Frau Schacht lässt für uns das Dom-Hotel in Köln und das Adlon in Berlin in der guten alten, noblen Zeit erstrahlen. Damals wohl purer Luxus. Ich konnte mir die stark geschminkten Damen in ihren dünnen Kleidchen sehr gut vorstellen, selbstverständlich auch die Herren in ihren Smokings. Auch wenn ich mir vorstelle, dass zwischen der Tin Lizzie und den heutigen Ford Fiestas nur etwa 100 Jahre liegen, muss ich immer wieder staunen. Wie sehr sich die Welt beschleunigt hat. Dass das nicht immer ein Vorteil ist, wissen wir ja mittlerweile alle. 

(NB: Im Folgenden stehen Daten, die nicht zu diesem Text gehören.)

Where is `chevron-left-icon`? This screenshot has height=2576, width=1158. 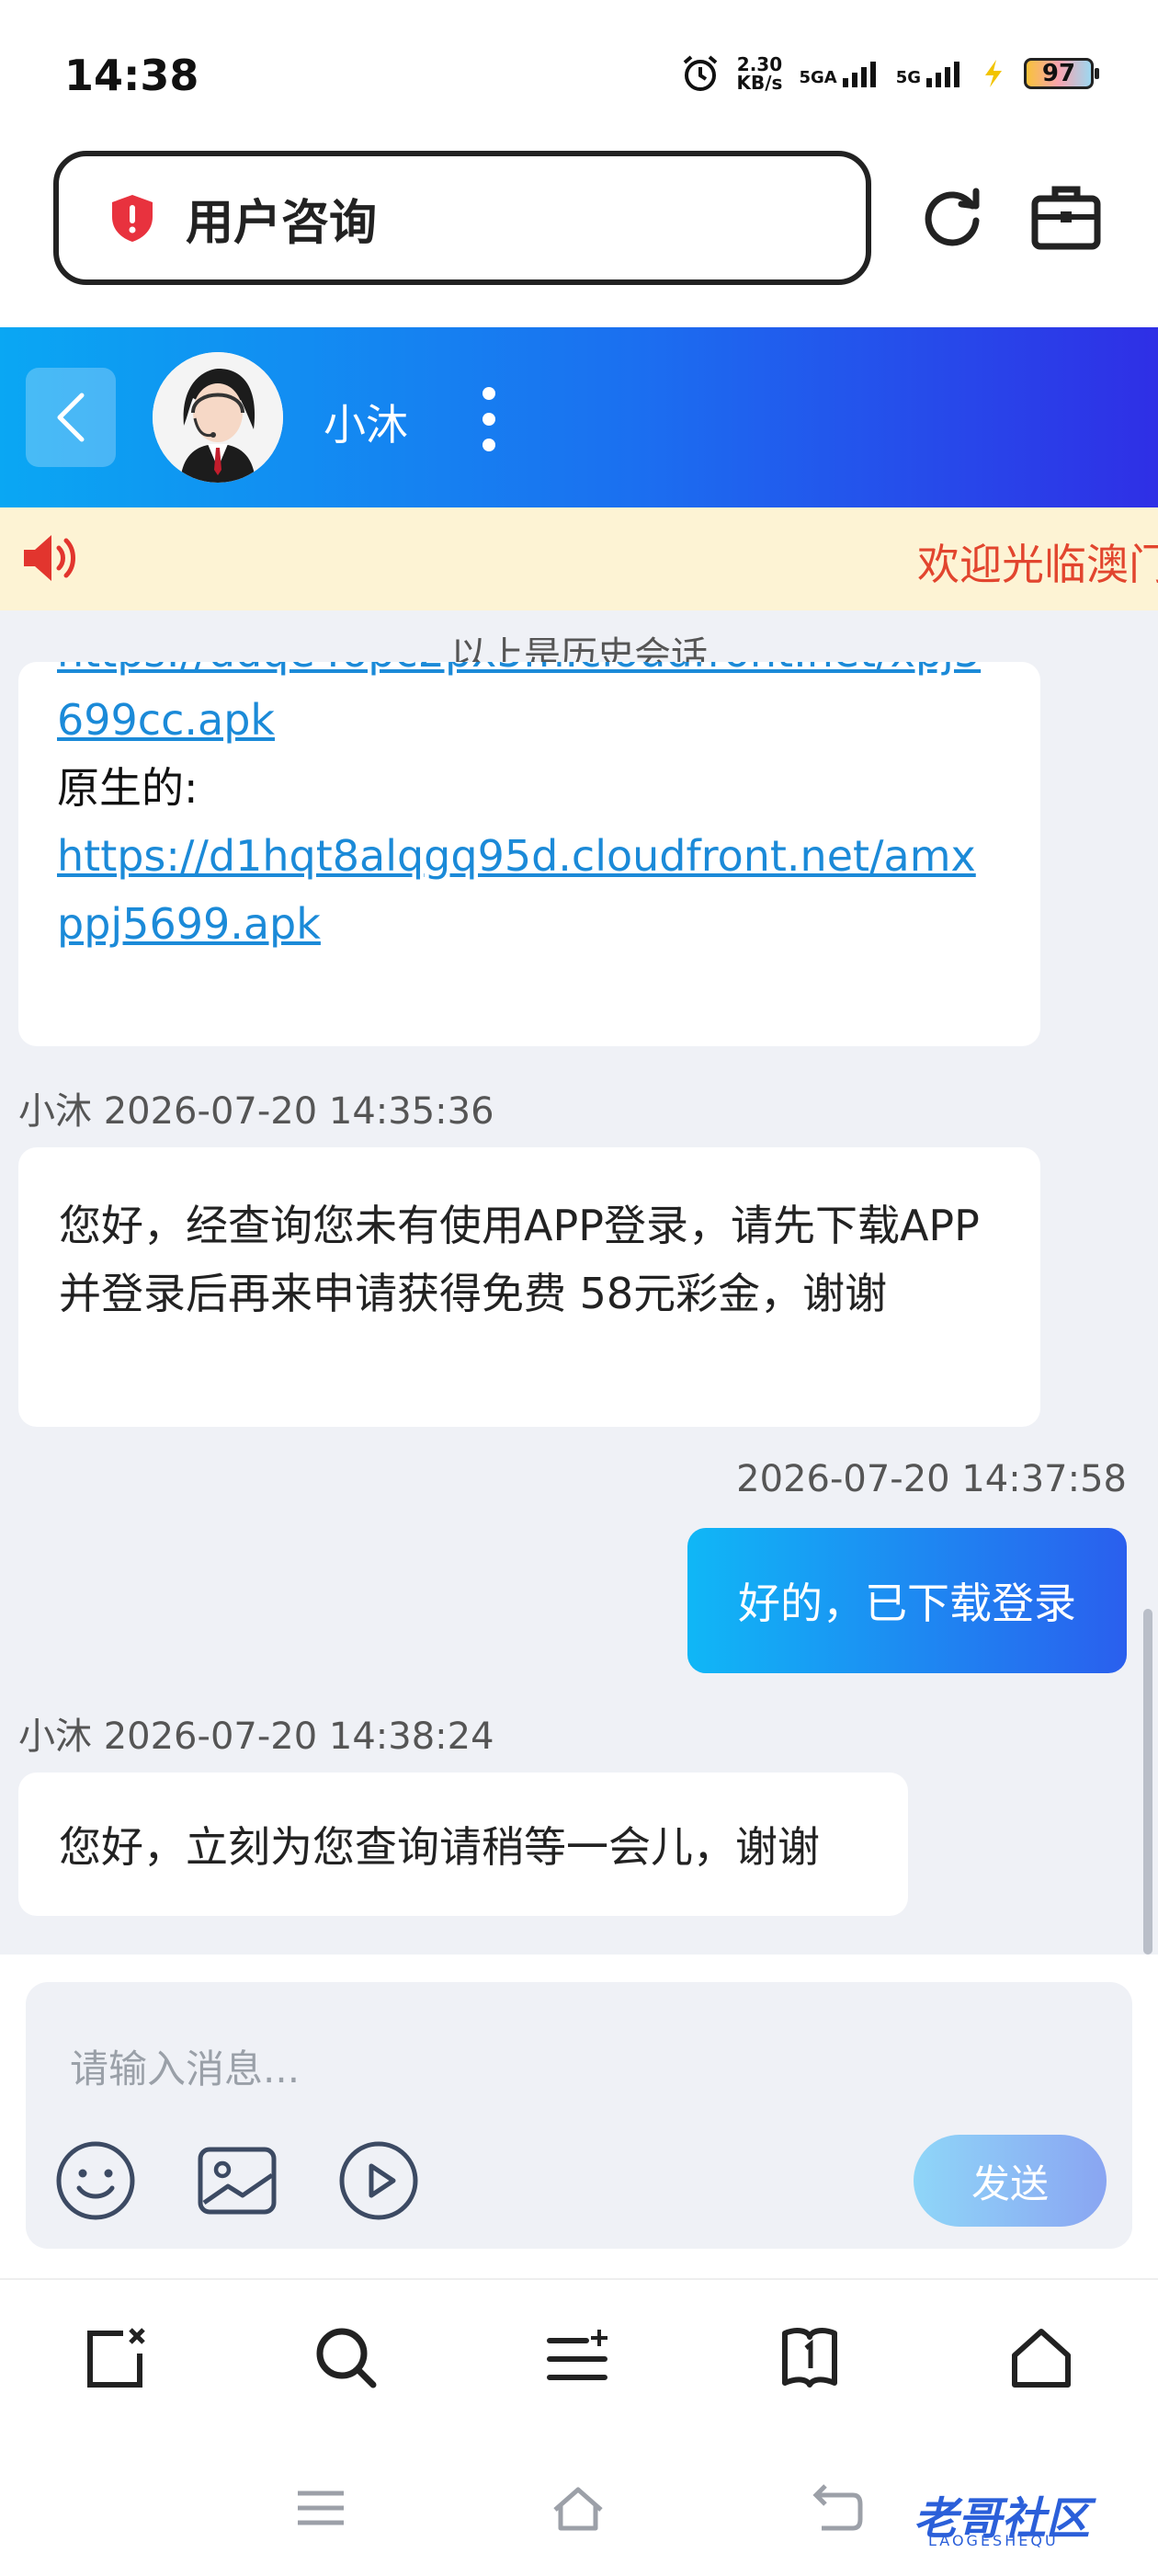 chevron-left-icon is located at coordinates (71, 418).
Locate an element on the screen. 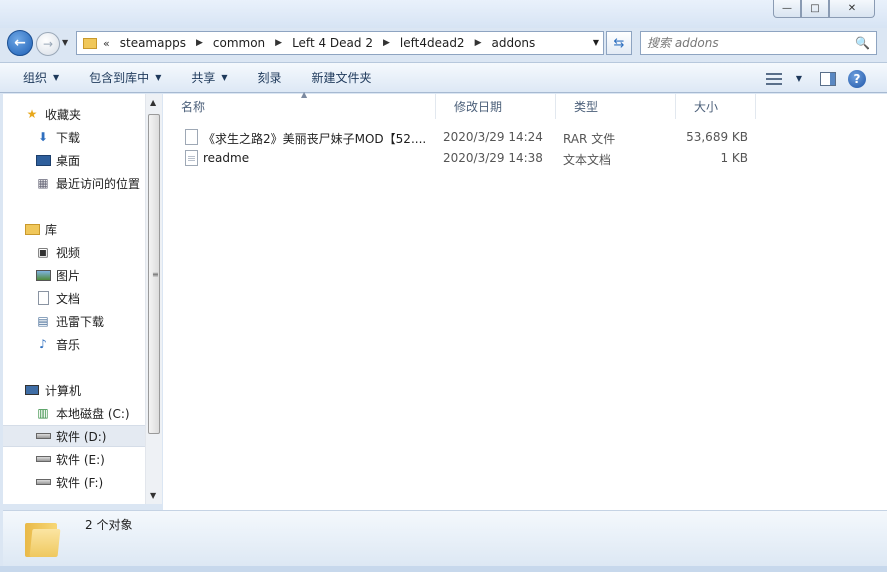 The height and width of the screenshot is (572, 887). desktop-icon is located at coordinates (43, 160).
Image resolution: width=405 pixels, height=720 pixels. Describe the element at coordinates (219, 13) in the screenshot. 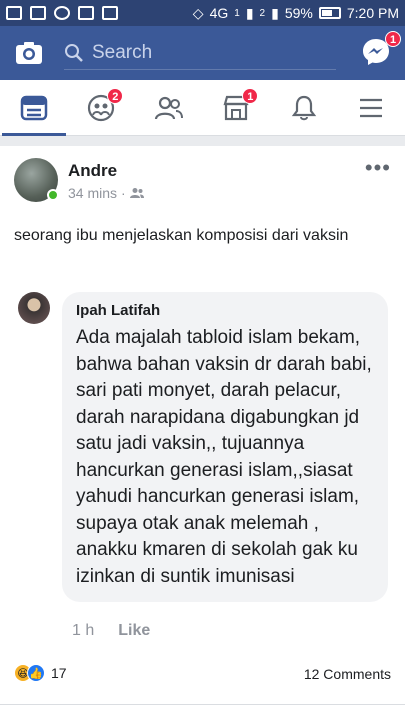

I see `network-type: 4G` at that location.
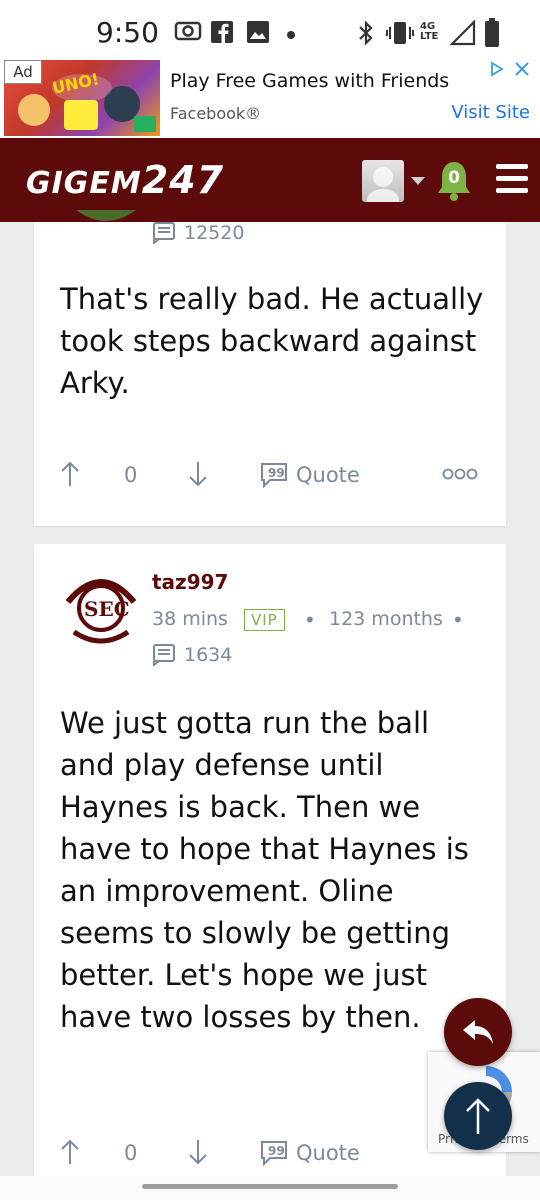  I want to click on post-count: 12520, so click(214, 233).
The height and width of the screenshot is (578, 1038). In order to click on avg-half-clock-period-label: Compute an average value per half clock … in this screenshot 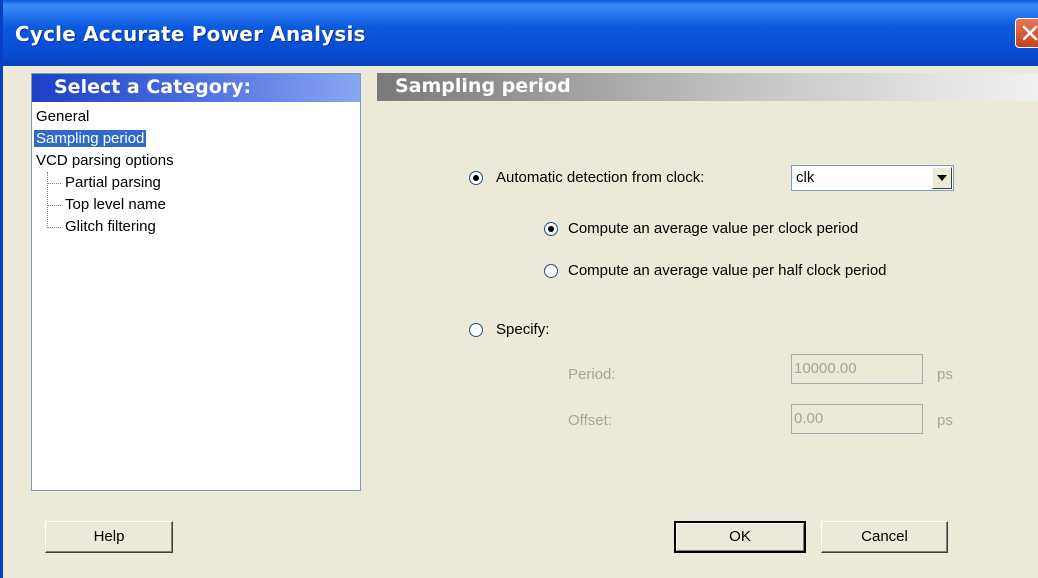, I will do `click(728, 271)`.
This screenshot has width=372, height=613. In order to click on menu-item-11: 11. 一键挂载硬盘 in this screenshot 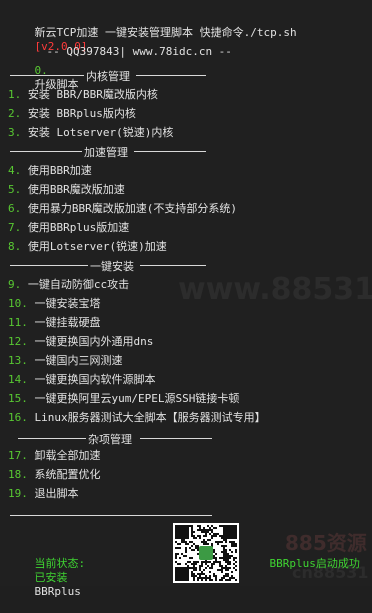, I will do `click(54, 323)`.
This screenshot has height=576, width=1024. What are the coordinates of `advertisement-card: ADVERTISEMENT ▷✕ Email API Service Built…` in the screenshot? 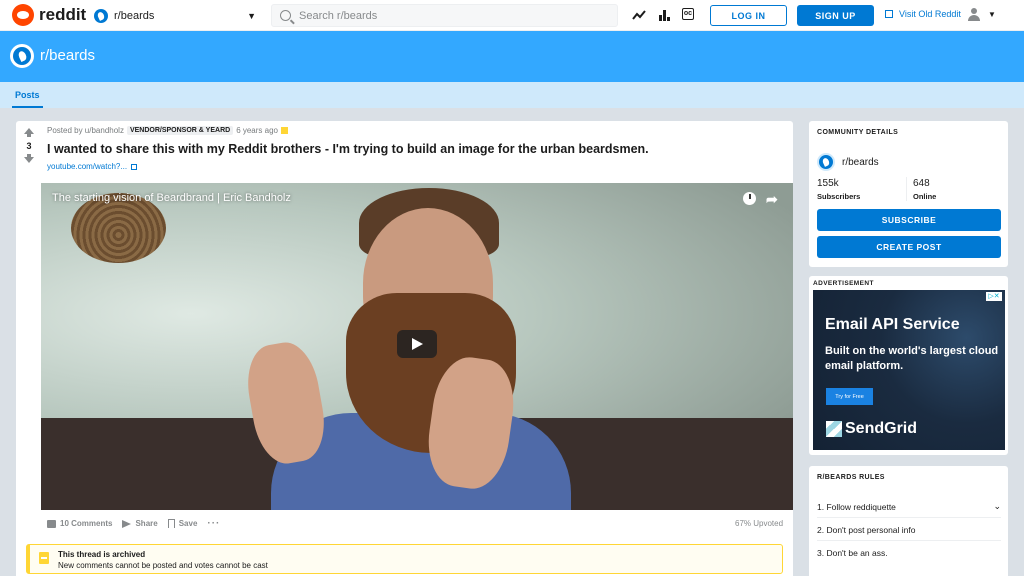 It's located at (908, 366).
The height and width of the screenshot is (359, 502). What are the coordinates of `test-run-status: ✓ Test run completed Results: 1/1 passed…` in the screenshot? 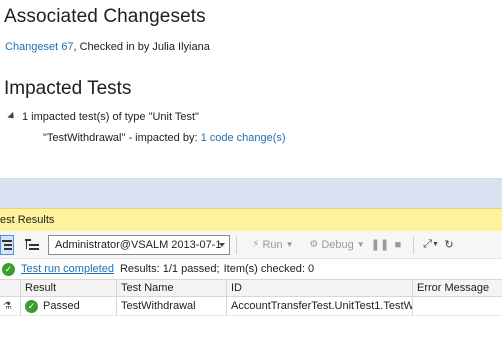 It's located at (251, 269).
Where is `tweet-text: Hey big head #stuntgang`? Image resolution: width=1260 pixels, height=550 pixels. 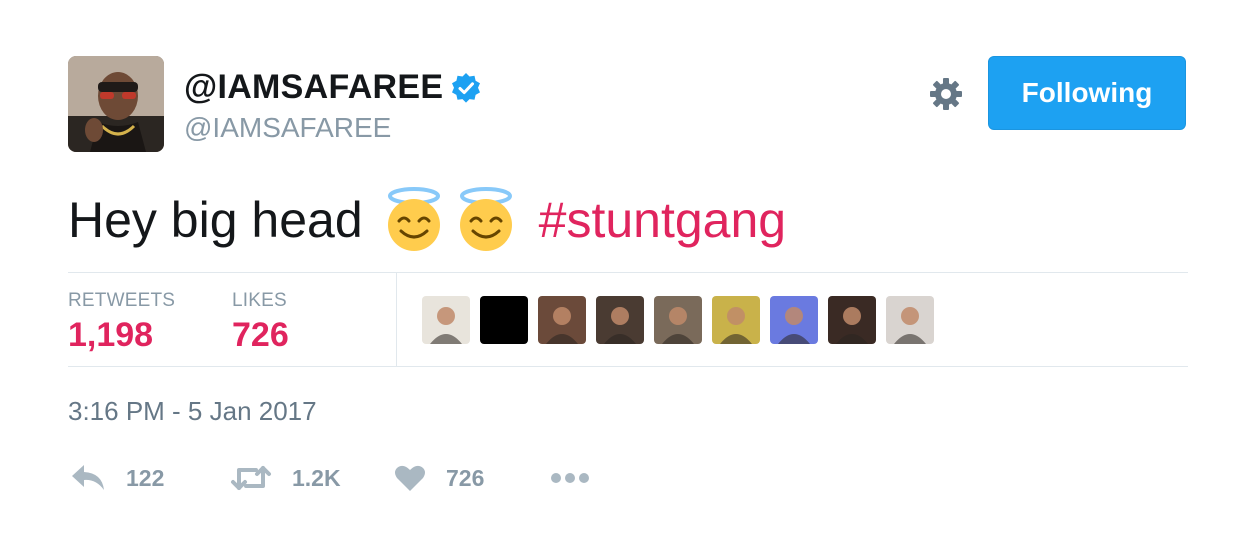
tweet-text: Hey big head #stuntgang is located at coordinates (427, 220).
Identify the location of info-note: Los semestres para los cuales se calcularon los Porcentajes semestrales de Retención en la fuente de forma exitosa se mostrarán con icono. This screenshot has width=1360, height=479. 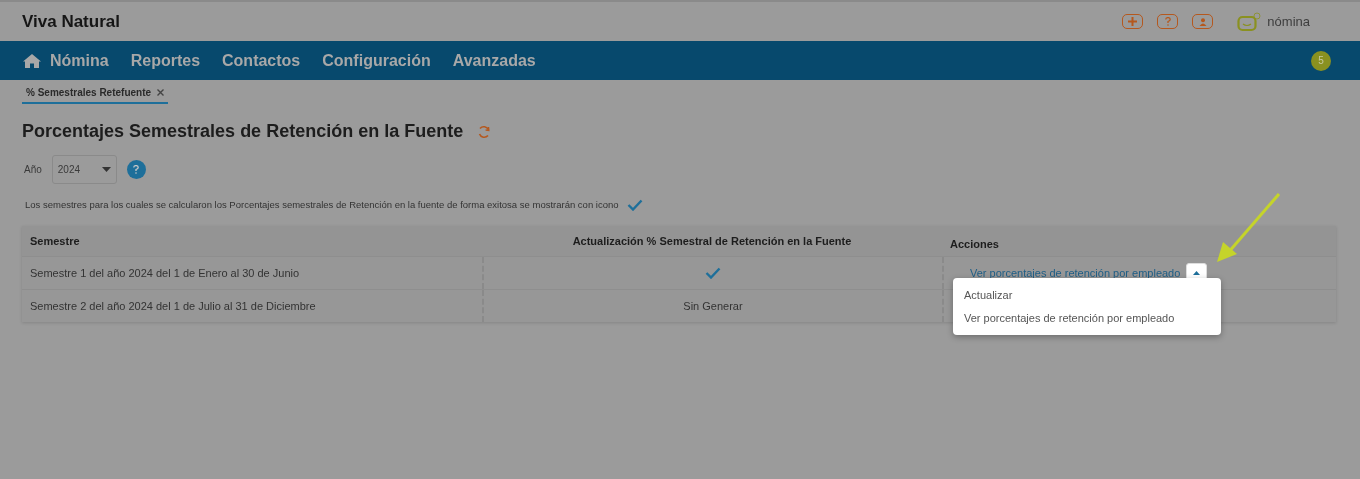
(322, 205).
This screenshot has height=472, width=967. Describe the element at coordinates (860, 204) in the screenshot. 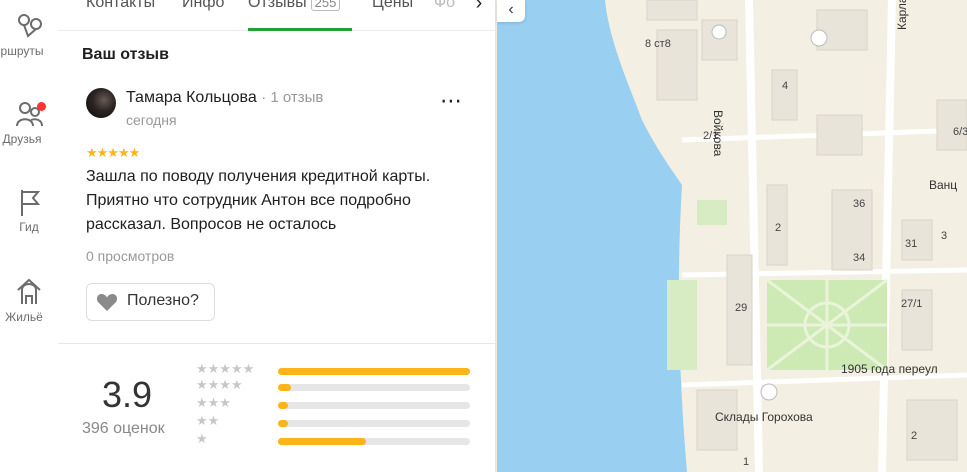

Was mich sehr beeindruckt hat: Die Beschreibung des abschließenden und entscheidenden Rennens auf der AVUS (Automobil-Verkehrs- und Übungs-Straße) in Berlin ist eine richtige Live-Berichterstattung. Man kann sie sich quasi im Radio vorstellen. Das hätte ich nicht erwartet. Macht sich sehr gut als Abschluss der Rallye.

Eines ist mir in diesem Buch jedoch nicht gelungen: Irgendeinen Charakter aus beliebten Reihen oder anderen Büchern von Andrea Schacht zu finden (Almut zum Beispiel wurde ja in mehreren Büchern erwähnt). Vielleicht habe ich es übersehen. Falls euch etwas auffällt, würde ich mich freuen, wenn ihr es mir verratet.

Wie ihr meinen Worten sicherlich entnehmen könnt, gehört dieses Buch eindeutig zu meinen Favoriten 2014. Ich war stundenlang gefangen in Emmalous und Alastairs Geschichte, die einige überraschende Wendungen nimmt, und bin sicher, wenn ihr die historischen Romane von Andrea Schacht mögt, wird es euch genauso gehen. Ich hatte keine Ahnung, was mich erwartet, und wurde aufs Positivste überrascht. Von mir gibt es einen ganz eindeutigen Daumen nach oben und massig Sternchen!

Die Aufmachung von „Triumph des Himmels“ ist wirklich schön und hochwertig, ein Buch, das man nach dem Lesen gerne ins Regal stellt – in meinem Fall direkt neben Almut und Alyss. Ich denke, die Godesbergerin Emmalou wird sich neben diesen starken Frauen aus Köln sehr wohl fühlen.

Weitere Infos, Bestellmöglichkeiten und eine Leseprobe findet ihr direkt auf der Seite von blanvalet. Ich bedanke mich herzlich für das Rezensionsexemplar!

So, und nun bleibt mir nur noch eins zu sagen: Lest es selbst, wenn ihr Lust auf einen spannenden historischen Roman habt. Viel Spaß und einen schönen Sonntag Abend!